Our study has some limitations that should be considered when assessing our findings. First, it is a retrospective study and from a tertiary-care academic medical center, and may be subject to ascertainment bias in the types of CNV lesions included. For example, our cohort only included eyes with FCS neurosensory retinal thickness ranging from 132.9 to 733.70 μm; thus, our findings may not extrapolate to eyes with more severe disease, or with CNV lesions much smaller or larger than the ones included in this study. In addition, because of the enormous time required to manually segment multiple boundaries on 128 B-scans per case, the number of subjects included in this study was relatively small. Thus, although no statistically significant differences were observed until the lower densities were reached, the study was not powered to identify smaller but potentially still relevant differences at the higher densities. Moreover, our study did not assess whether measurements would differ if an even higher density (>128 B-scans over 6 mm) was used (as a new ground truth). High scanning density may also be critical for generation of OCT projection maps or en face images, which may be useful for certain ancillary analyses or for intervisit registration. Finally, qualitative morphologic assessment may still require higher density scans, even if only subsets of these scans are used for quantification.
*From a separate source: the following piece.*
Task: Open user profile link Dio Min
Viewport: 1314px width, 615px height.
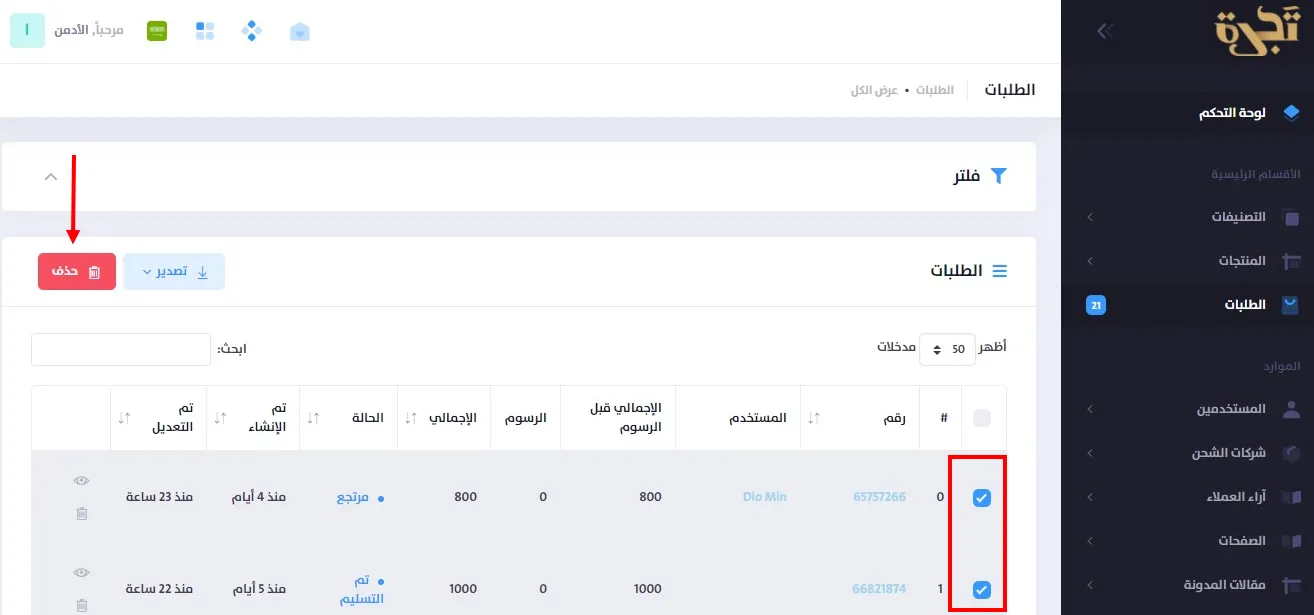Action: (763, 496)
In summary, we observed that 16 equally spaced horizontal B-scans over a 6 mm square may be sufficient to adequately represent and generate a reliable macular thickness map of the neurosensory retina, after the manual grading of retinal boundaries and correction of segmentation errors. Similarly for CNV-associated features such as SRF or PED, a minimum of 16 B-scans (every 8th B-scan) are required to generate volume maps that are similar (within 10%) to the ground-truth values. A minimum of 32 B-scans (every 4th B-scan) is required to generate similar ground-truth volume maps for SRHM. These findings may aid in the design of optimal and streamlined spectral domain OCT scanning and grading protocols for future clinical trials using OCT in neovascular AMD.